* [Entries taken from a collection]
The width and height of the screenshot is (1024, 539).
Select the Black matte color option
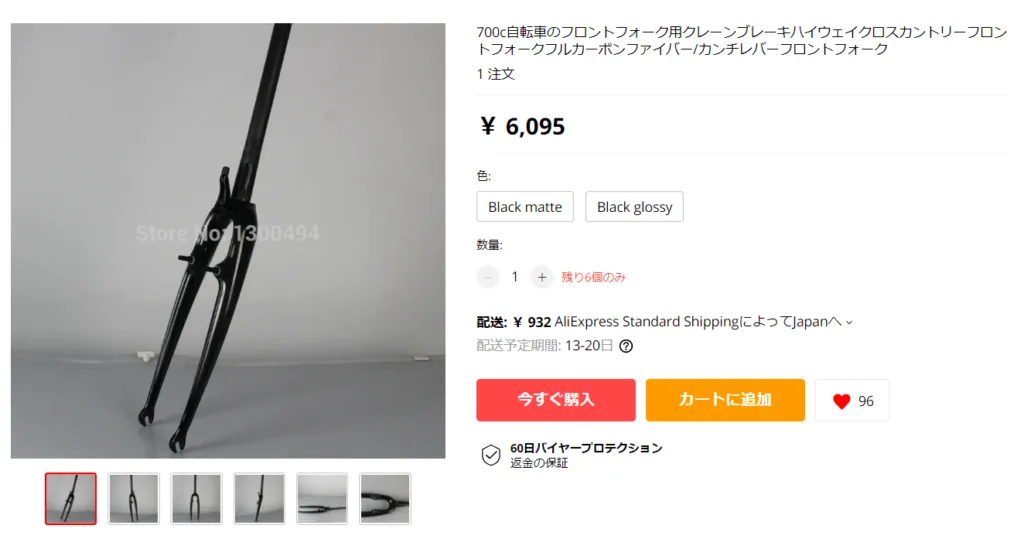pyautogui.click(x=525, y=206)
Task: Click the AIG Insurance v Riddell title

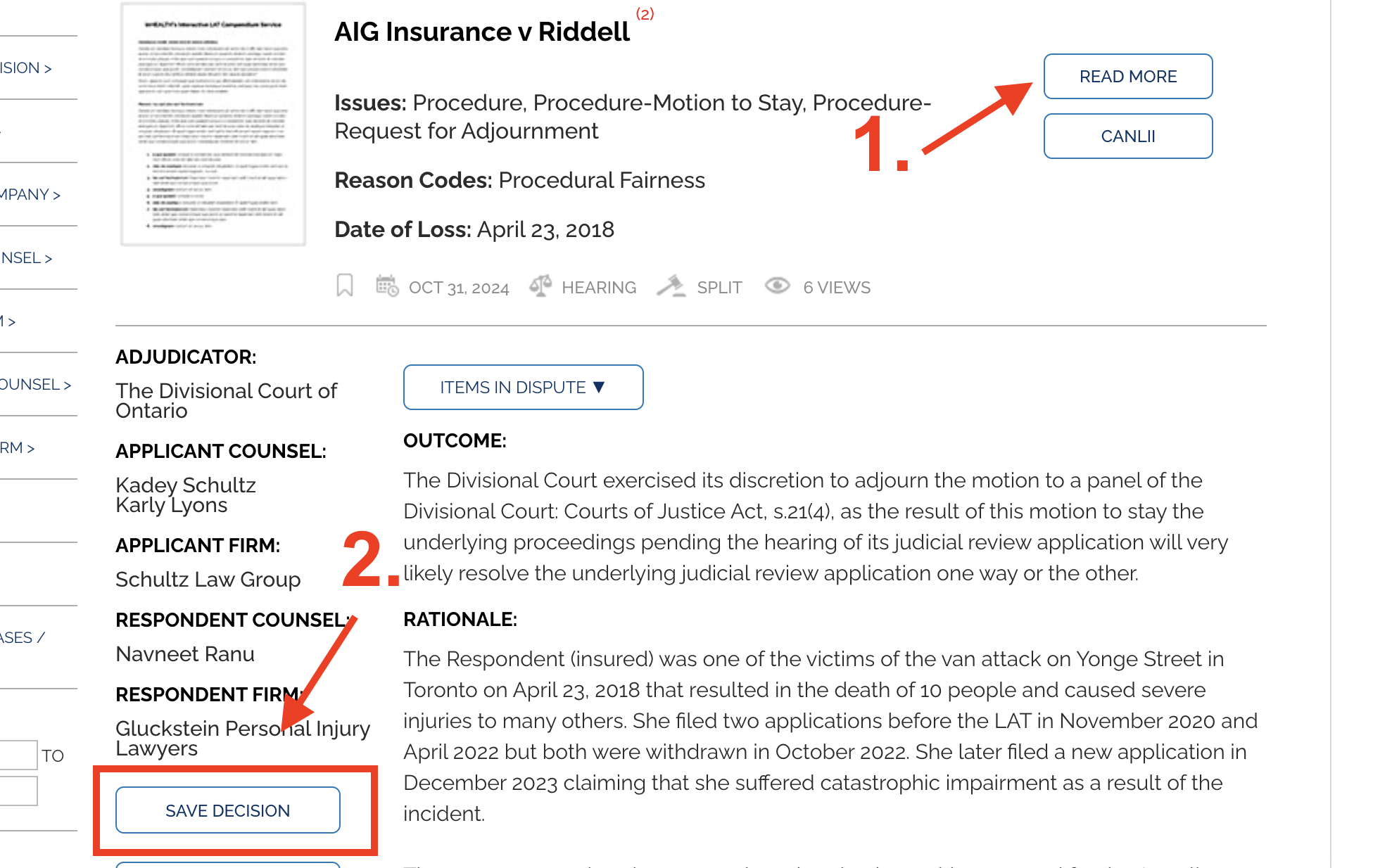Action: [x=482, y=32]
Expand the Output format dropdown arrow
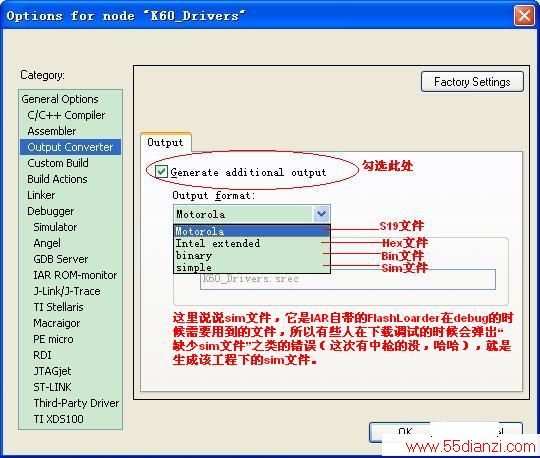Image resolution: width=540 pixels, height=458 pixels. click(321, 214)
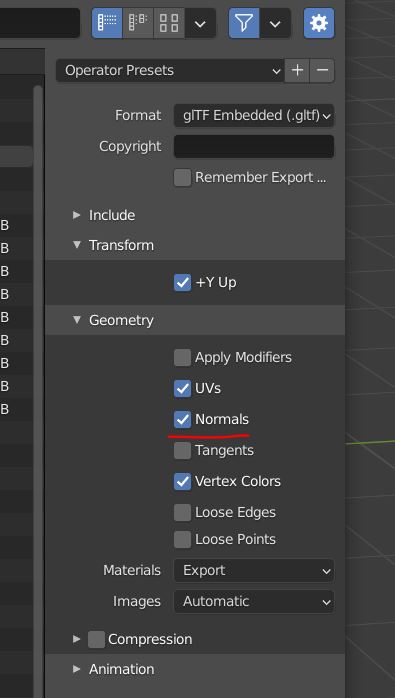The height and width of the screenshot is (698, 395).
Task: Add a new operator preset
Action: coord(297,70)

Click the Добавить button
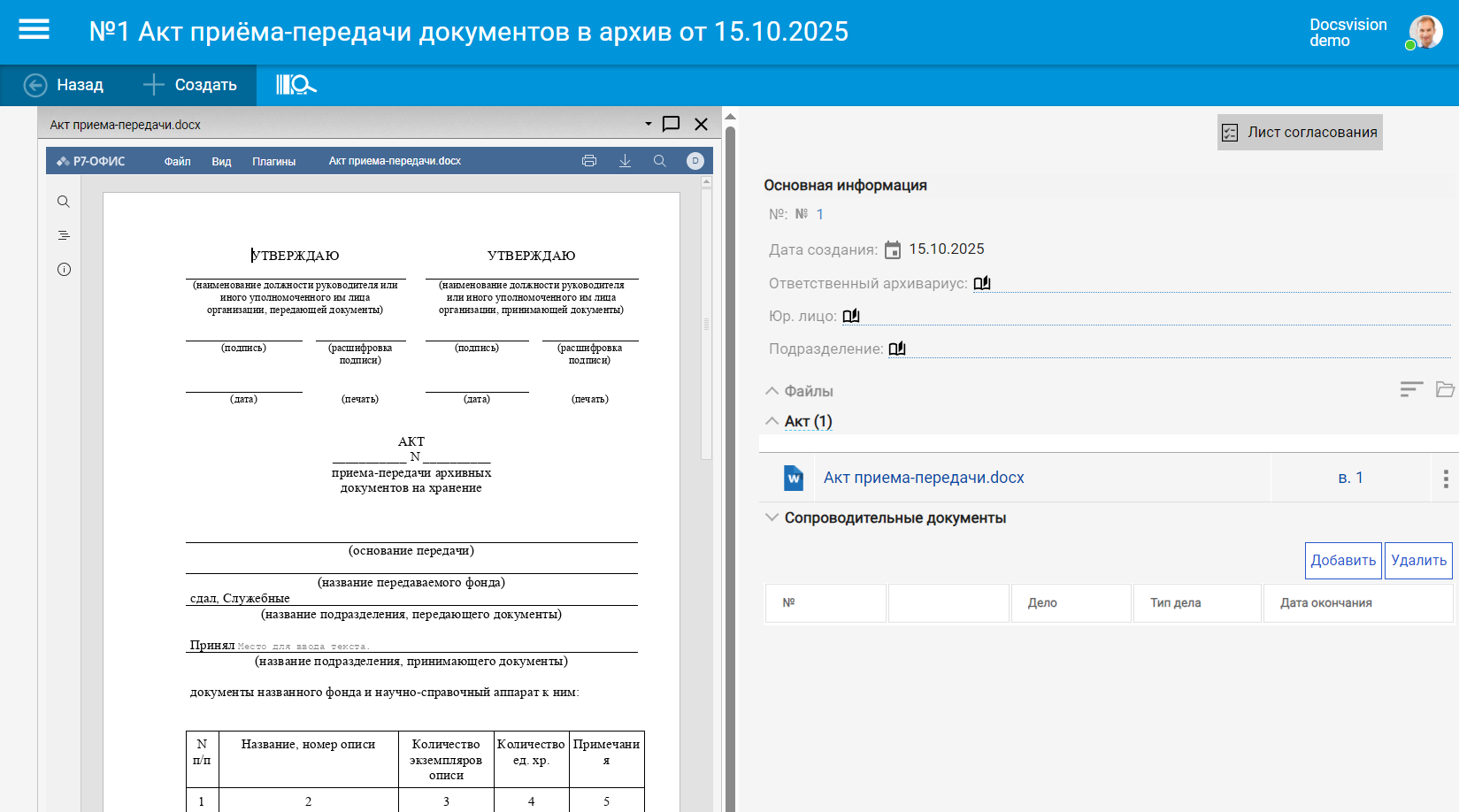coord(1342,561)
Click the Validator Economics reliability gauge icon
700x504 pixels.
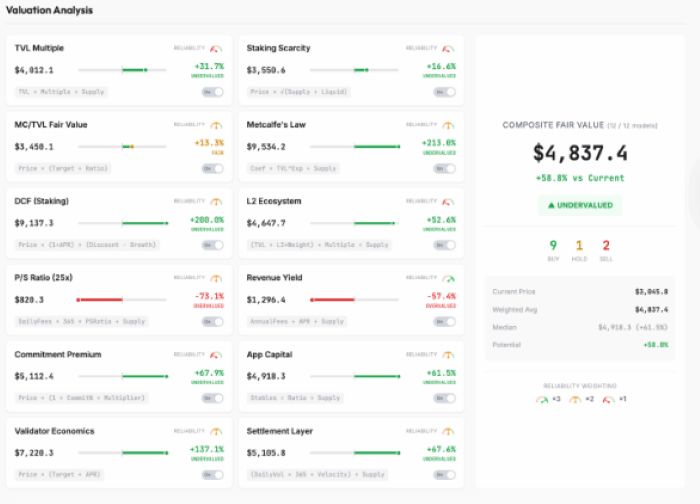(216, 432)
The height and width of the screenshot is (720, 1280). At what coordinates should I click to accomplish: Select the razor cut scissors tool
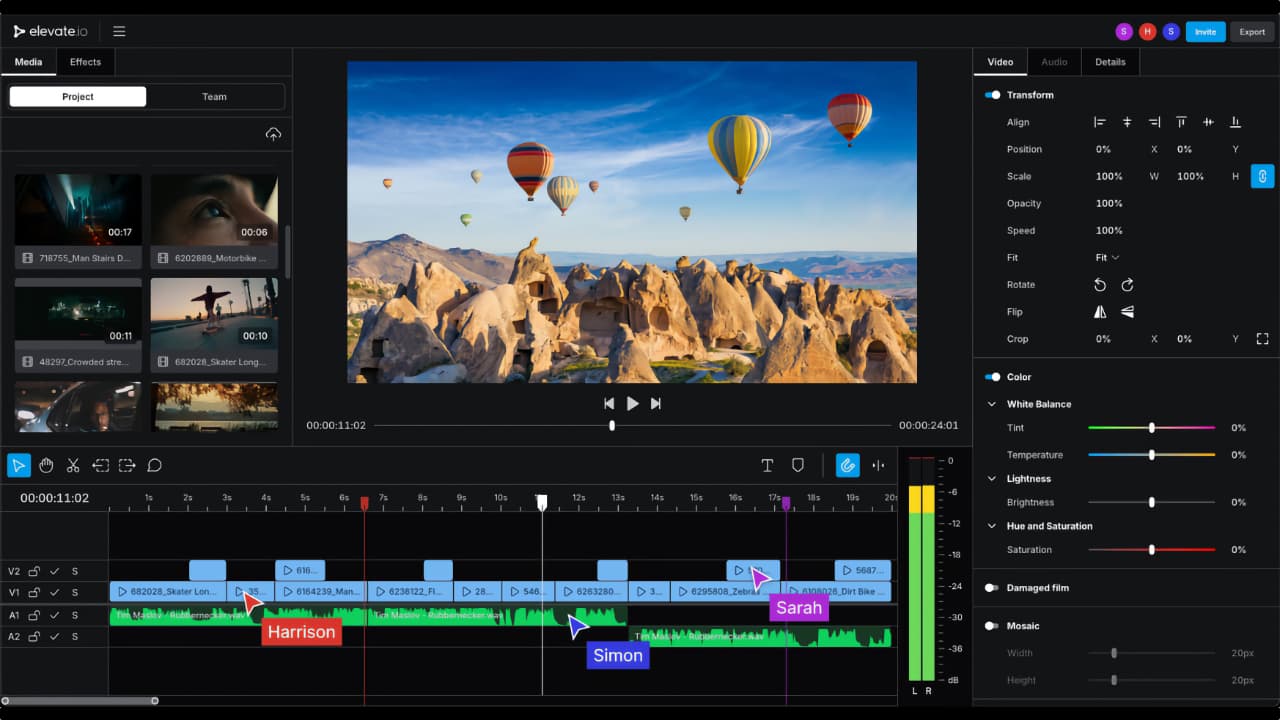[73, 465]
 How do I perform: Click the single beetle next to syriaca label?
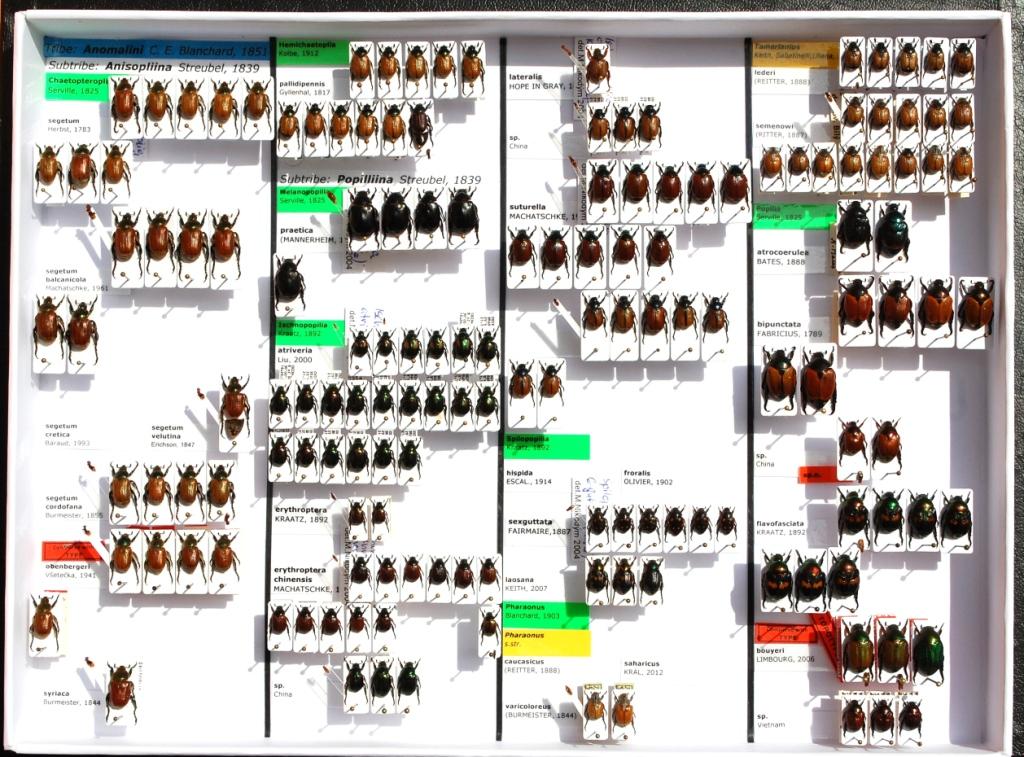pos(121,688)
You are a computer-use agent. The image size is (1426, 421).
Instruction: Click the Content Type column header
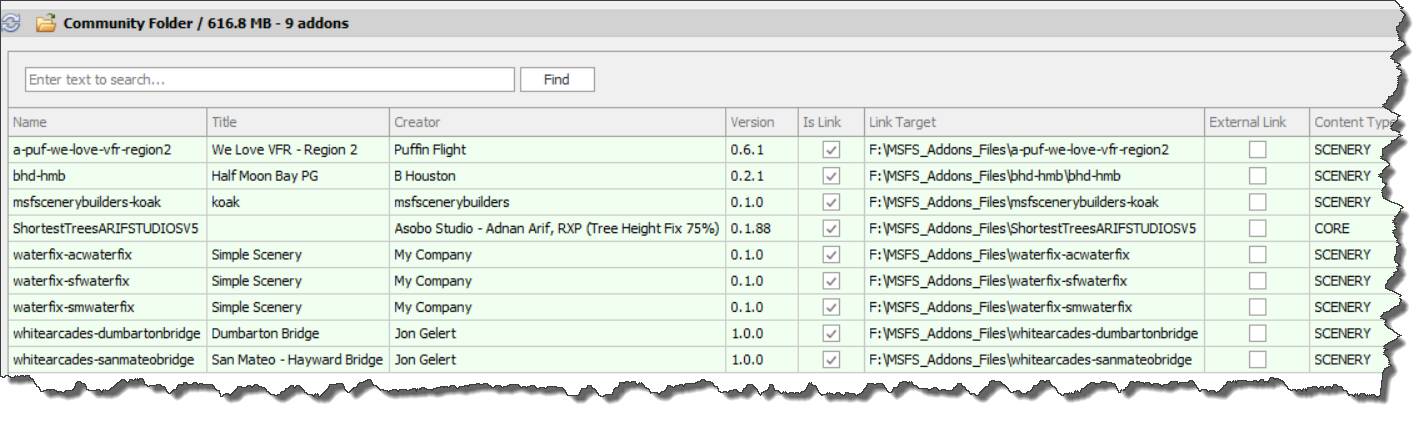click(x=1354, y=123)
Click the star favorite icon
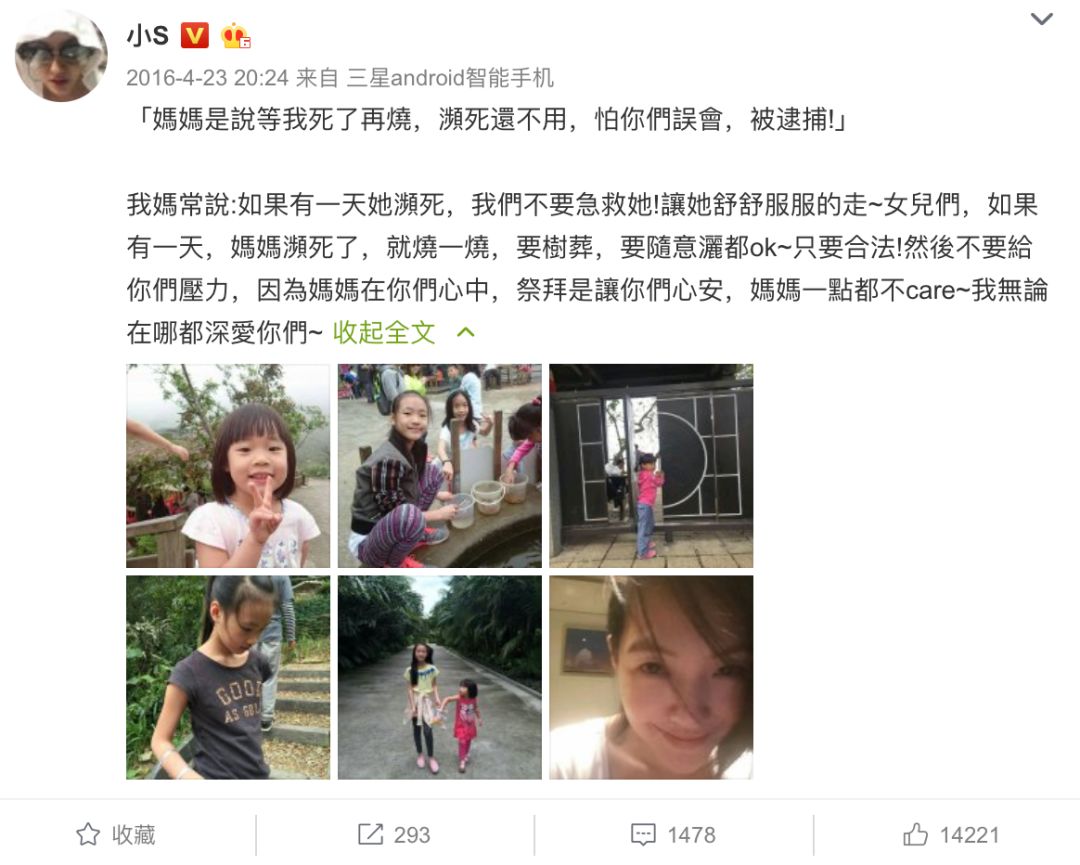Viewport: 1080px width, 865px height. (x=87, y=834)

* [Work order] Without the pictures, repeat exactly the lines running from the line containing "You are a computer-use" through the end of the data, both ends included.

* [Solution to this task]
You are a computer-use agent. The image size is (1426, 421).
Instruction: Click the Content Type column header
click(x=1354, y=123)
Click the star favorite icon
Viewport: 1080px width, 865px height. (x=87, y=834)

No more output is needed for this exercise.